Monday, September 28, 2009

Funny Business with the Billion Dollar Mistake

First, null often gets a bad rap, and it deserves what it gets. Unfortunately, it can be quite handy, and it is pretty well understood by the average programmer, so I'm keeping it anyway, at least for now. Fortunately almost no one will use Concrete Mix, so it won't be an expensive mistake. Sidenote: I had to look this up while writing the above.

So, last time I said that null acts a bit strangely. To understand the how and the why, let's look at some code, and see how we would typecheck it:

main()
{
  var n = null;
  n.Foo();
  
  var m = null;
  m = new Bar();
  m.Bleck();
  
  return 0;
}

Some totally useless code, but it will prove illustrative, so bear with me. First, let's assume we're playing with the iterative algorithm I've been harping on about. So, after iterating to a fixed point, what does the typeset of n contain? Let's say that it contains nothing (that is, null indicates no type, and not an empty type, like void might indicate): {}. Then, should the call n.Foo() be deemed correct by the typechecker?

It turns out that classifying this call as incorrect has some unforseen consequences. I noticed the problem first when playing with a simple singly-linked list implementation. Consider the following code for a naive Length method:

class List
{
  private var m_Head;
  public List() {...};
  public Append(element) {...};
  public Length()
  {
    var count = 0;
    var current = this.Head;
    
    while(current is not null)
    {
      count += 1;
      current = current.Next();
    }
    return count;
  }
}

(Syntax note: as operator== can be overridden, Mix offers the is and is not operators for referential equality and inequality, respectively).

This code is a tiny bit more useful, though it's only a sketch. I'm sure you get the idea. The point is that, if we call Length on a list that is always empty, and we treat null as described above, we have a problem: the typeset of current is always empty, and so the call current.Next() would be flagged as incorrect by the typechecker. Now, you might suggest we perform some kind of nullness analysis and thereby determine that the body of the while loop cannot be executed, but this brings its own issues, so let's leave it alone for now.

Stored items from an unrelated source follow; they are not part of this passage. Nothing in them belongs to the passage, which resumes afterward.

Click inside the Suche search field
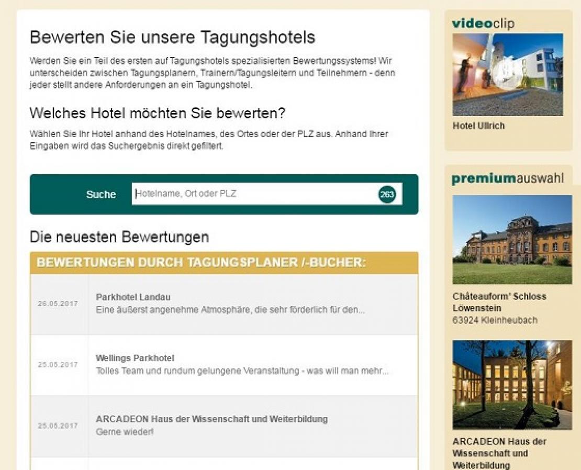 point(236,194)
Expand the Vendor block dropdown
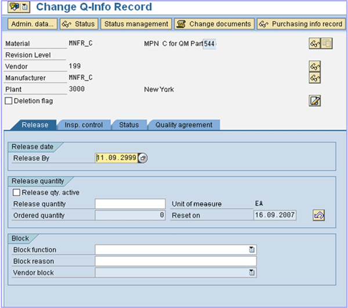 point(252,272)
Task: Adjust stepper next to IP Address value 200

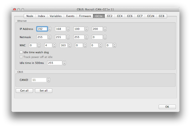Action: point(105,29)
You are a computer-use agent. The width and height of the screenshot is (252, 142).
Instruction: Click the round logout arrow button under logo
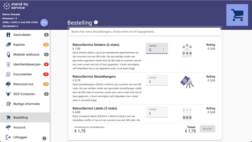44,23
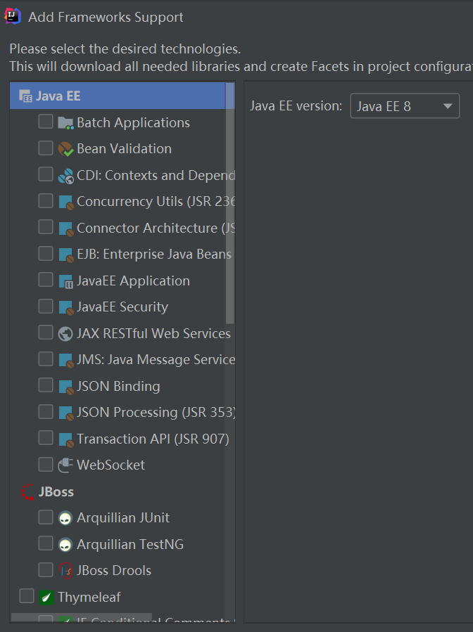473x632 pixels.
Task: Open the Java EE version dropdown
Action: [x=446, y=105]
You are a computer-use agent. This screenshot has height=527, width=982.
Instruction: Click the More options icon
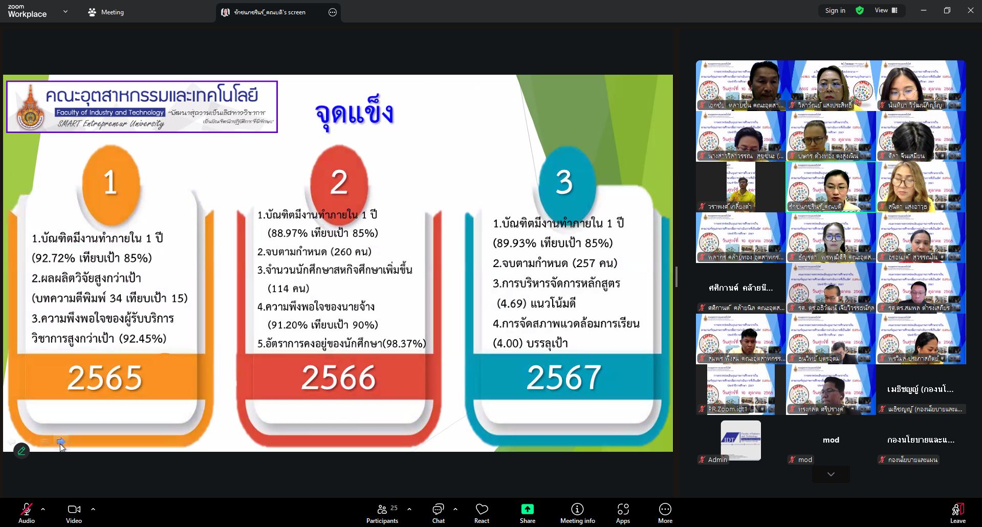(x=665, y=513)
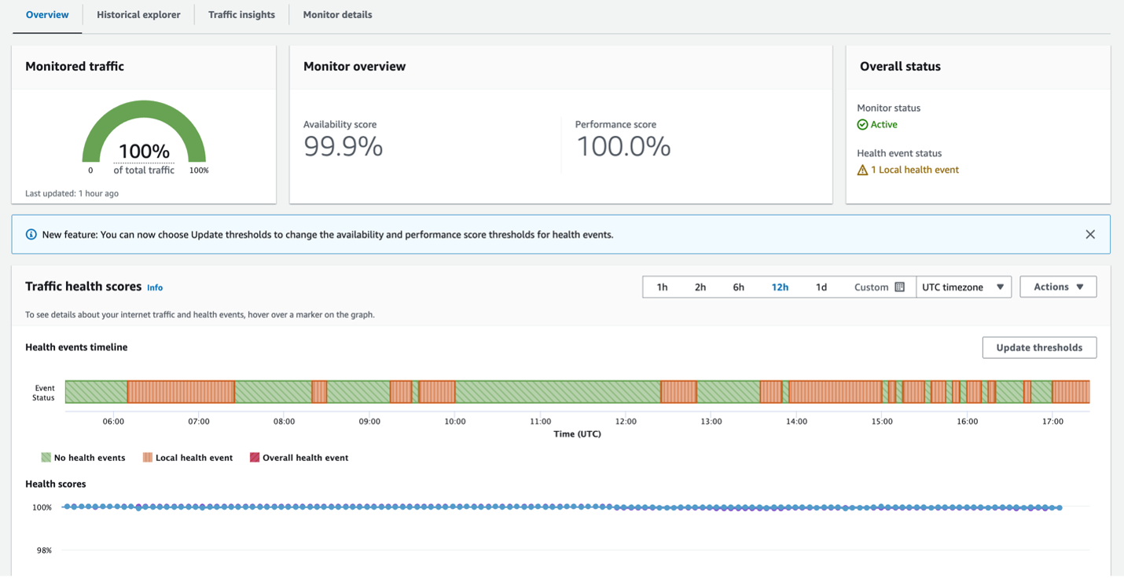The image size is (1124, 578).
Task: Click the Update thresholds button
Action: click(1039, 347)
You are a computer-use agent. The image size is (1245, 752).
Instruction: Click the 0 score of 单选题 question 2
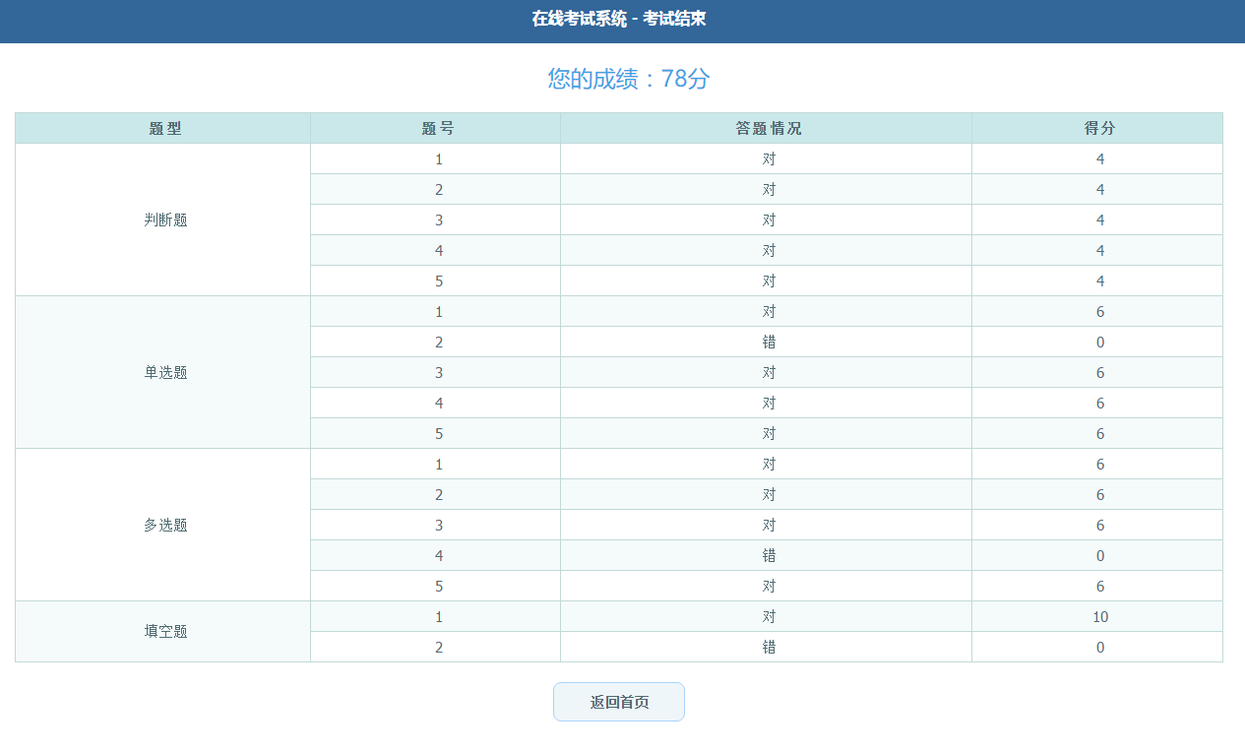tap(1099, 342)
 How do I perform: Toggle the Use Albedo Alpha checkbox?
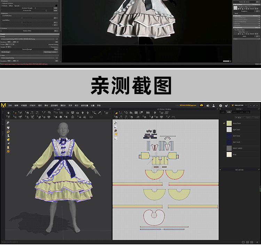pos(235,30)
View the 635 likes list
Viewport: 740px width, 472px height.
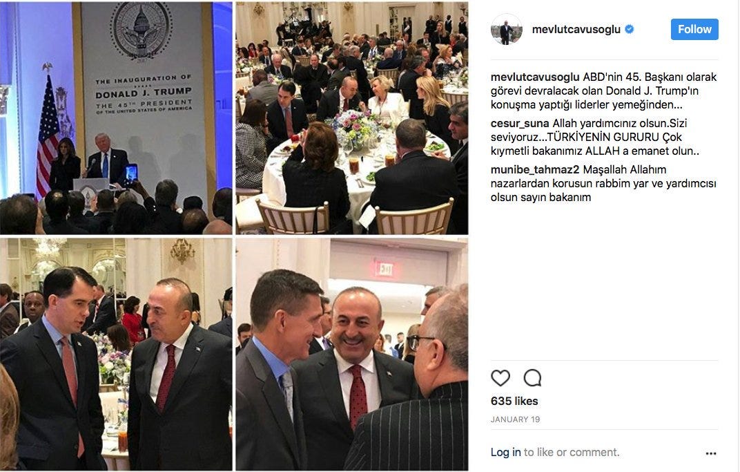[x=514, y=401]
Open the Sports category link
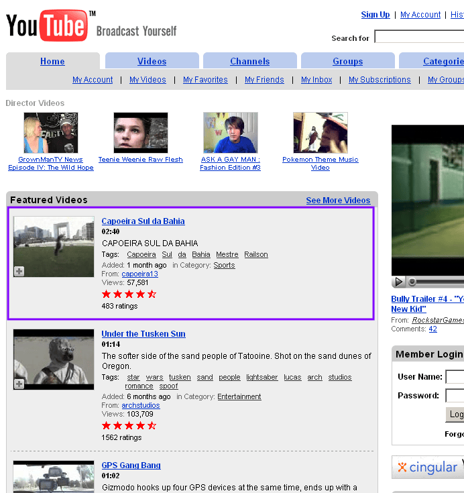 (224, 265)
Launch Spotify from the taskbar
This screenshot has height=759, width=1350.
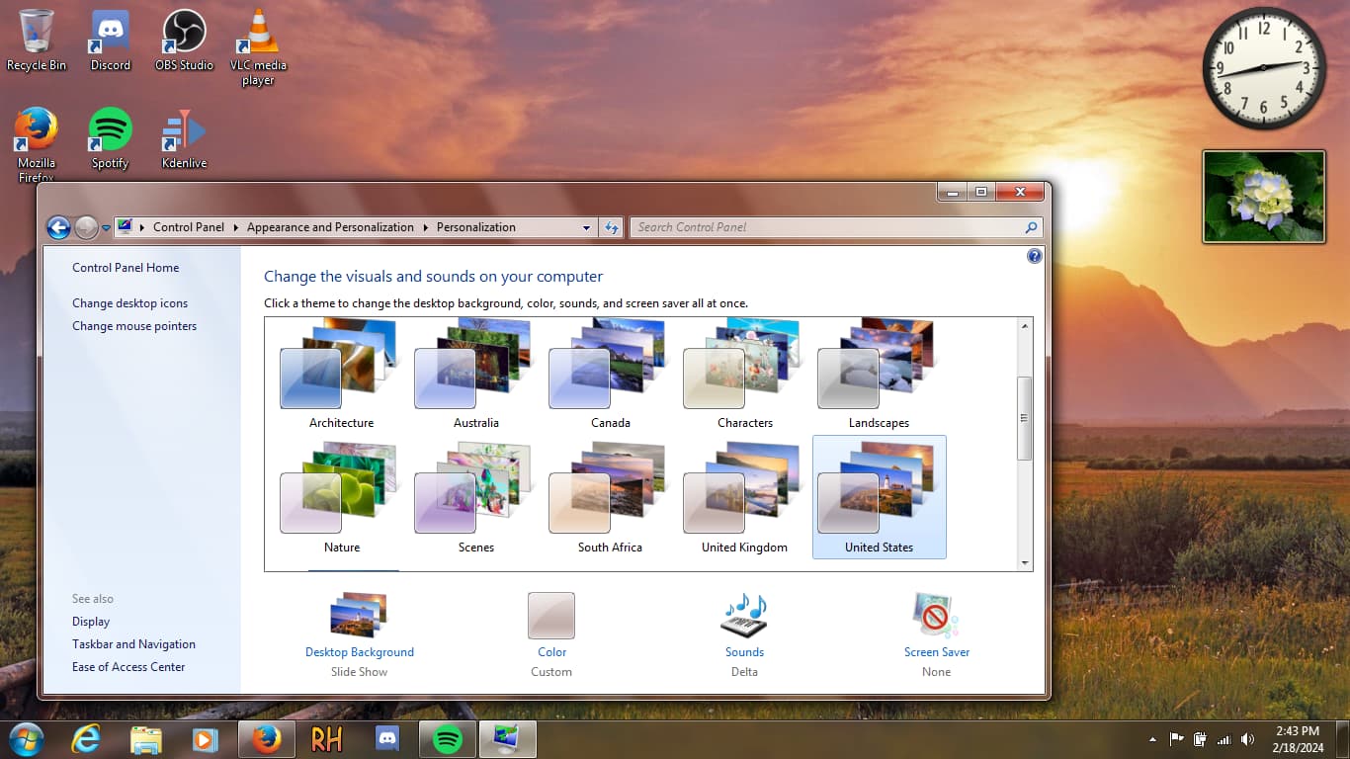pyautogui.click(x=448, y=738)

So maybe our initial decision was wrong, and null should indicate the empty type. But this is no good, for consider m in the first code listing: its typeset would be something like {Null[]; Bar[...]}, and no method call on that typeset could ever succeed, as Null presumably implements no methods.

So it seems like the only solution (until we take a harder look at nullness analysis) is to classify calls on the empty typeset as correct. And in fact, this doesn't violate our definition of correctness, because the invocation n.Foo() will raise a null pointer exception, not a "method does not exist" exception.